-------- ENTRIES SHOWN --------

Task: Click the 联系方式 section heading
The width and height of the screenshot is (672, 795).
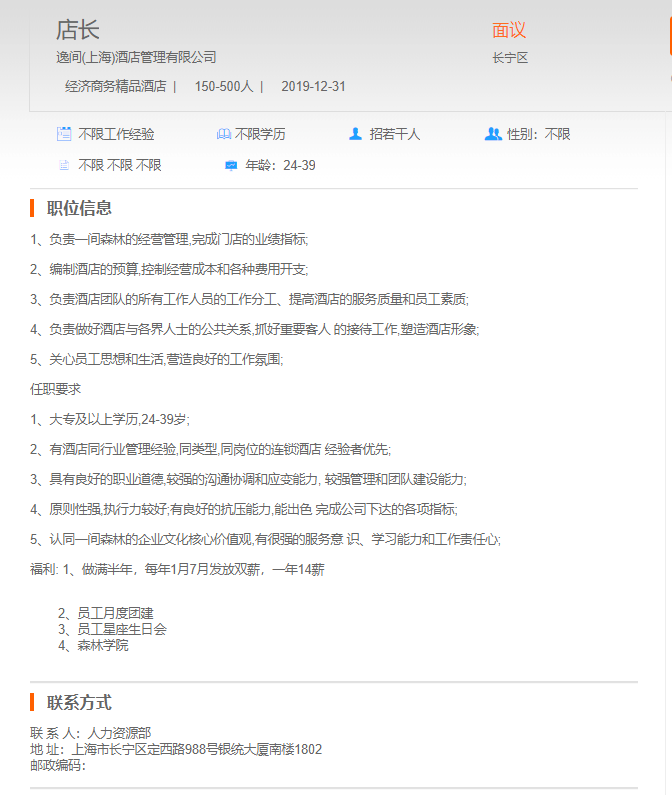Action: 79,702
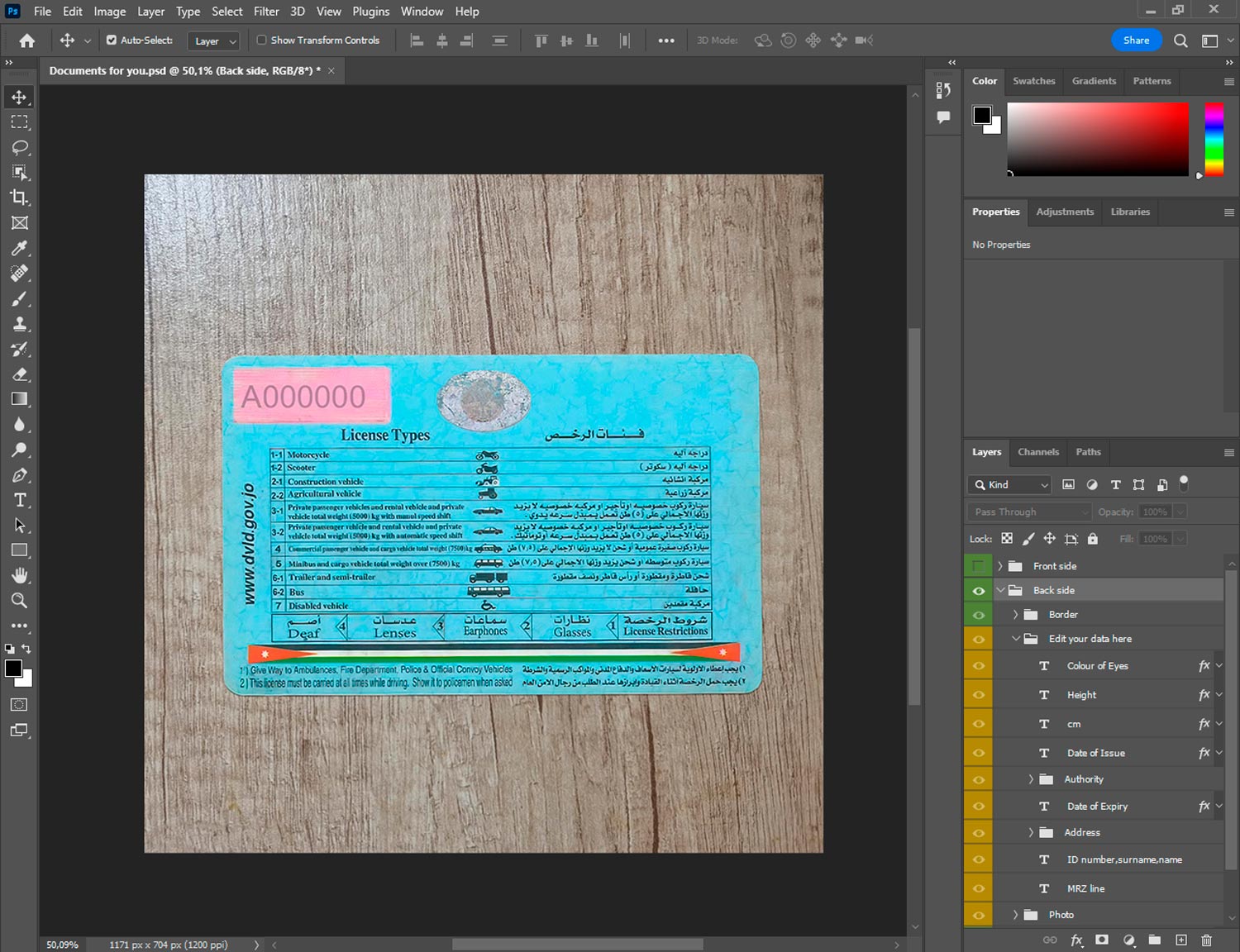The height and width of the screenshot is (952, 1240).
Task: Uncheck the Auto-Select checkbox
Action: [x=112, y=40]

--------
-------- ENTRIES SHOWN --------

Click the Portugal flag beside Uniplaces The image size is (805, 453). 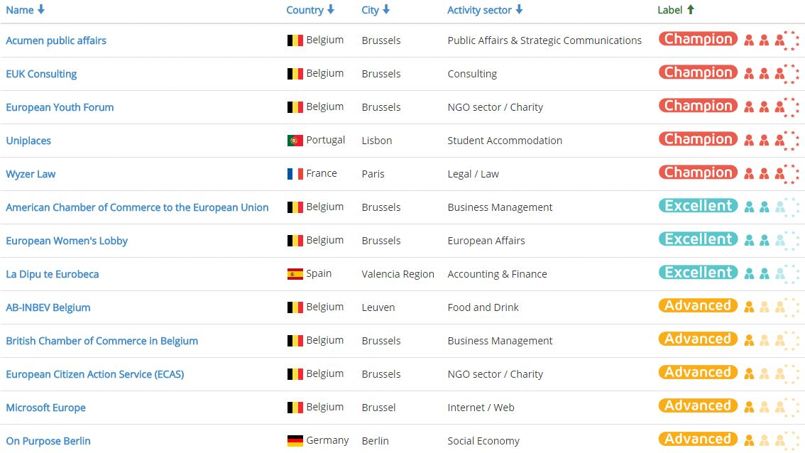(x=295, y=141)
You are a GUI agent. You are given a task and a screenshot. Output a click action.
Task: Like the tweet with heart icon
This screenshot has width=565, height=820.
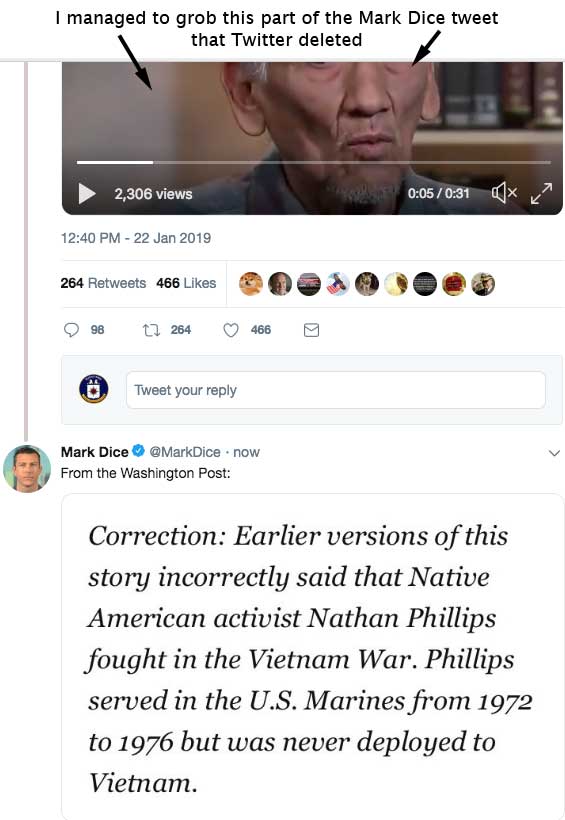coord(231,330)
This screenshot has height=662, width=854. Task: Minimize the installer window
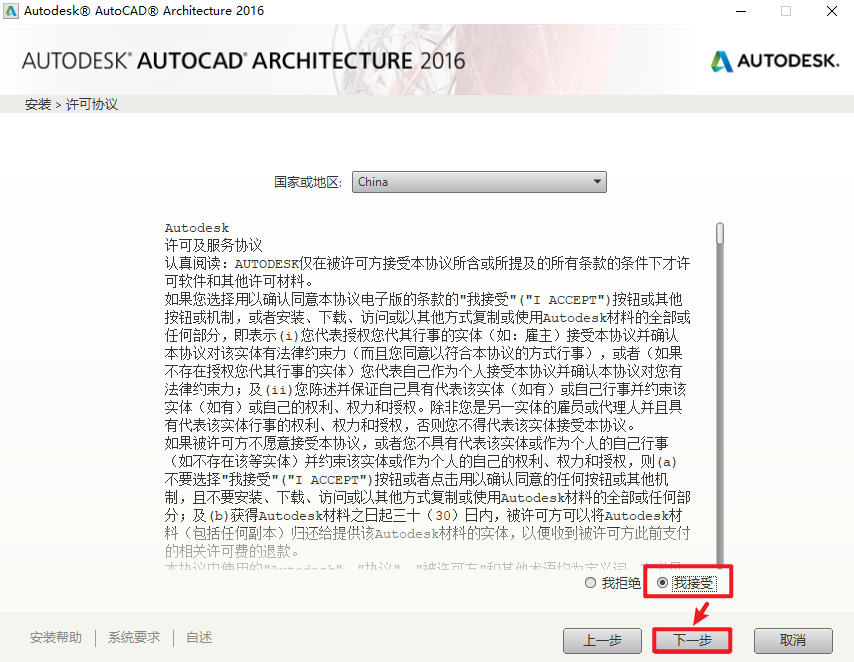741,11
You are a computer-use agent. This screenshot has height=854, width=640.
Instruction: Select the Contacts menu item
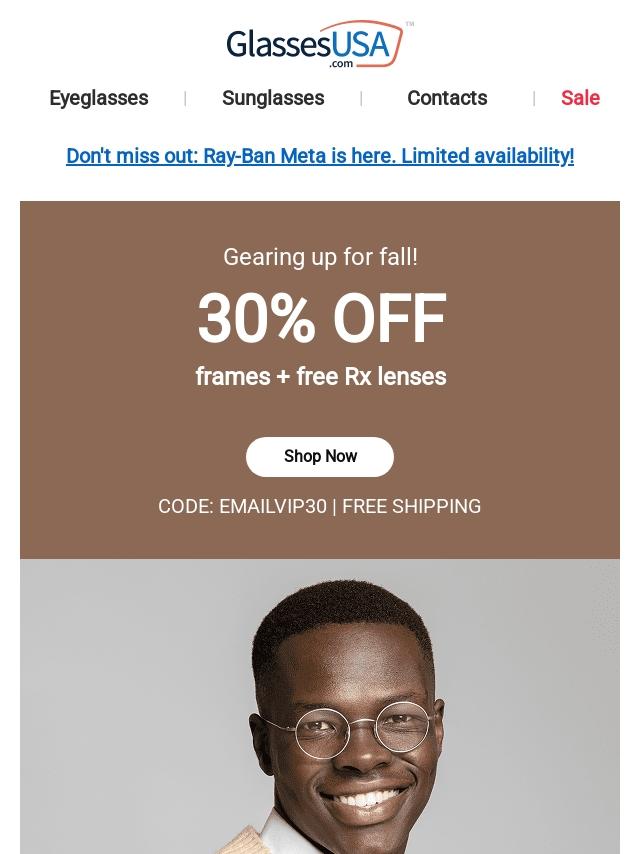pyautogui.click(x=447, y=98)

--------

JOB ->
Reproduce the rows starting with the line containing "This screenshot has height=662, width=854." and going on through the line containing "pyautogui.click(x=447, y=98)", leaving out the pictures.

EXERCISE RESULT ->
This screenshot has height=662, width=854. Task: Minimize the installer window
741,11
You are a computer-use agent. This screenshot has height=854, width=640.
Instruction: Select the Contacts menu item
pyautogui.click(x=447, y=98)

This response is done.